Peki, birinin ötekinden çok da farklı olmadığı durumda, neden Yıldız Tilbe olay olurken, Leman Sam meselesi o kadar büyütülmedi? Tilbe’nin ırkçılık boyutunda kendini varılabilecek son noktaya taşıması, ırkçılığın da ötesinde soykırımı övmesi, bir halka katliamı uygun bulması  başlı başına yeterli bir cevap. Bu cevaba Tilbe’yi tıpkı ‘Delikanlım’ dönemindeki gibi bunca mitleştirmişken, onun bize böyle bir gerçekle karşılık vermesinin yarattığı hayalkırıklığını ekleyelim. E bir de söylenmiş bu vahşi sözlerin toplumumuzdan destek ve karşılık gördüğü gerçeği altında ezildikçe ezilelim. İşte o kişisellik noktasından birdenbire “Büyük Türkiye Vizyonu” heyezanlarının tam orta yerine koşullanmış bir Yıldız Tilbe.

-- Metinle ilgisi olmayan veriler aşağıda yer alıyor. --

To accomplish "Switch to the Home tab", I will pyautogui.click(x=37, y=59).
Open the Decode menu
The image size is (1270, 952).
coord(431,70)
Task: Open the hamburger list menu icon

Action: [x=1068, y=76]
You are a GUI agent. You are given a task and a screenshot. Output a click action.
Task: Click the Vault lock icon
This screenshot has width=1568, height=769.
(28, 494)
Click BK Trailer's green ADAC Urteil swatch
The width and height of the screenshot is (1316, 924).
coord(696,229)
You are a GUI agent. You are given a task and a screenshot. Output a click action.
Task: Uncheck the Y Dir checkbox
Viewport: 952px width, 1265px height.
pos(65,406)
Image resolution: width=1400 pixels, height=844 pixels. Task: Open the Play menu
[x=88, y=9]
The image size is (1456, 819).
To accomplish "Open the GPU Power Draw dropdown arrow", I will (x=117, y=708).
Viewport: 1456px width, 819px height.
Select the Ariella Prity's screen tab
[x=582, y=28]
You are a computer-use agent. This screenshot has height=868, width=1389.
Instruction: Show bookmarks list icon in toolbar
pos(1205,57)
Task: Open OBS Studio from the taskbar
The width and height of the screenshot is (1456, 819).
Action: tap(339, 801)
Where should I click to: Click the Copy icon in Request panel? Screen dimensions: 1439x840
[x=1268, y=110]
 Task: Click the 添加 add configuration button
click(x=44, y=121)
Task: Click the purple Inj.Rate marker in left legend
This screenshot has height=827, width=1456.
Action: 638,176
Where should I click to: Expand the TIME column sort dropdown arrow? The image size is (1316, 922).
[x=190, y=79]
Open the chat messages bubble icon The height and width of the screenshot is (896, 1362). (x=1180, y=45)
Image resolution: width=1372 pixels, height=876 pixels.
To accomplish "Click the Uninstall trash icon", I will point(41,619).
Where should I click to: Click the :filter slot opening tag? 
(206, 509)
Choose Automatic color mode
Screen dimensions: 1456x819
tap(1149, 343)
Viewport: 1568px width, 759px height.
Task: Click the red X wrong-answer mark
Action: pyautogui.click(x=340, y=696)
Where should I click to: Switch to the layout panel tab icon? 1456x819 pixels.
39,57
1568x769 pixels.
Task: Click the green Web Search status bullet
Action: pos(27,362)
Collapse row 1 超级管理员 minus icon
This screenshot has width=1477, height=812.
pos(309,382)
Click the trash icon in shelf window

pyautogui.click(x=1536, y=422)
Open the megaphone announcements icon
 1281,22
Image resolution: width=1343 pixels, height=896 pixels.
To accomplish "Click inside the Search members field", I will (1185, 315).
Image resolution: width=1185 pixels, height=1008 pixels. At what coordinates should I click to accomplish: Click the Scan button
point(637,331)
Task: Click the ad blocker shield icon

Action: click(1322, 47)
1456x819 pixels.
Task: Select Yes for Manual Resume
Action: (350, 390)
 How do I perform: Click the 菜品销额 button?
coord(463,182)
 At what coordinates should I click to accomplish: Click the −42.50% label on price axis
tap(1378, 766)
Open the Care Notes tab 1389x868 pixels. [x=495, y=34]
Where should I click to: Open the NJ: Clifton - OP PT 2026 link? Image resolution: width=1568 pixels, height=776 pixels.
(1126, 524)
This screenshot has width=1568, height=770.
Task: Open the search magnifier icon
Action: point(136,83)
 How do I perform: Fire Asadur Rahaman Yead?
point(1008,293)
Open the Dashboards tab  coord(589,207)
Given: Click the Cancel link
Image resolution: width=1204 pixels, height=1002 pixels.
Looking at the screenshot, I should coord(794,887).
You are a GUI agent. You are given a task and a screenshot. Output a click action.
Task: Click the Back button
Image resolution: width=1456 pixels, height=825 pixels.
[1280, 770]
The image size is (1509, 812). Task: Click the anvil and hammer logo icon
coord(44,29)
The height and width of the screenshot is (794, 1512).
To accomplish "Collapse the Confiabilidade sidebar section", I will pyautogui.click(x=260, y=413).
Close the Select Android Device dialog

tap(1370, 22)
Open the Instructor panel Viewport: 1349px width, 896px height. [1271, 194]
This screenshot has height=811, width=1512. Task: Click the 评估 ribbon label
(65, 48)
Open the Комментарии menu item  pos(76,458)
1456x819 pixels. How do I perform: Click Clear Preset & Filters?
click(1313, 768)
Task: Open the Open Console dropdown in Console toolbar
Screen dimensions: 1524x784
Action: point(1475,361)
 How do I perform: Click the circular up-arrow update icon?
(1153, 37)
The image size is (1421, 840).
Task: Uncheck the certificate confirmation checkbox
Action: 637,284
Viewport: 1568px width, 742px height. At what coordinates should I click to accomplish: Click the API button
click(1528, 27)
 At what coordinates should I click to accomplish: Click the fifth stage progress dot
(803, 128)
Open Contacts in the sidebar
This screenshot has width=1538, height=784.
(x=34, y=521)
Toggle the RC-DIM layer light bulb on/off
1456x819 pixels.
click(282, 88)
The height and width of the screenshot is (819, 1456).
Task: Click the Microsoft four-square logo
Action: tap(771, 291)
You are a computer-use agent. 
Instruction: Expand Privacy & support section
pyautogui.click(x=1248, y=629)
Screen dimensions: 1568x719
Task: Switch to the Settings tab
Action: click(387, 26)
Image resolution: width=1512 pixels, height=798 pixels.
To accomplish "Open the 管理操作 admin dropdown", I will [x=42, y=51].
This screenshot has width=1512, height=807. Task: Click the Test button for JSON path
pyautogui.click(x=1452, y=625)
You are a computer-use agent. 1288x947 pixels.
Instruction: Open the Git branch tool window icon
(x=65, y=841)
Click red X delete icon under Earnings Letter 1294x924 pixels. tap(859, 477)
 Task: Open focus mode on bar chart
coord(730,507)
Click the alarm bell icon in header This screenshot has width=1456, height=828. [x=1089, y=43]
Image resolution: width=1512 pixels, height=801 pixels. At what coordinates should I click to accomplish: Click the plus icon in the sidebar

Daha doğrusu, bu heyezanlar tarafından yutuluvermiş. Belki bilmeden, belki istemeden.

Akılla işlenmiş bir günahı, kişisel bir cahilliğin, birebir karşılığını toplumda buluvermesi takip ediyor. Geriye ne kalıyor? Geriye tüm hakikatini bir kere daha elinden kaçıran bir yalnız kalıyor. Şansın hata, hatanın tekrar yıkıntılara dönmek olduğu bir döngü içerisinde belki de bu sefer silinemeyecek bir leke kalıyor. Tecrit edilmiş bir hayatın, gözlerimizin önünde aklını ve vicdanını feda etmesini izlemek kalıyor. Kendi kaderinin eşiğinde bir suçlu kalıyor.

Olmuyor işte. Yıldız Tilbe ne zaman ortaya, hayatın ortasına doğru gelmeye çalışsa aynı hızla bir kuvvet, belki lanet, belki bizzat kendisi onu öte yana iteliyor. Tilbe, kendilik dağının o görkemli zirvesinden aşağı inen sarp yolda kontrolsüzce yuvarlanıveriyor.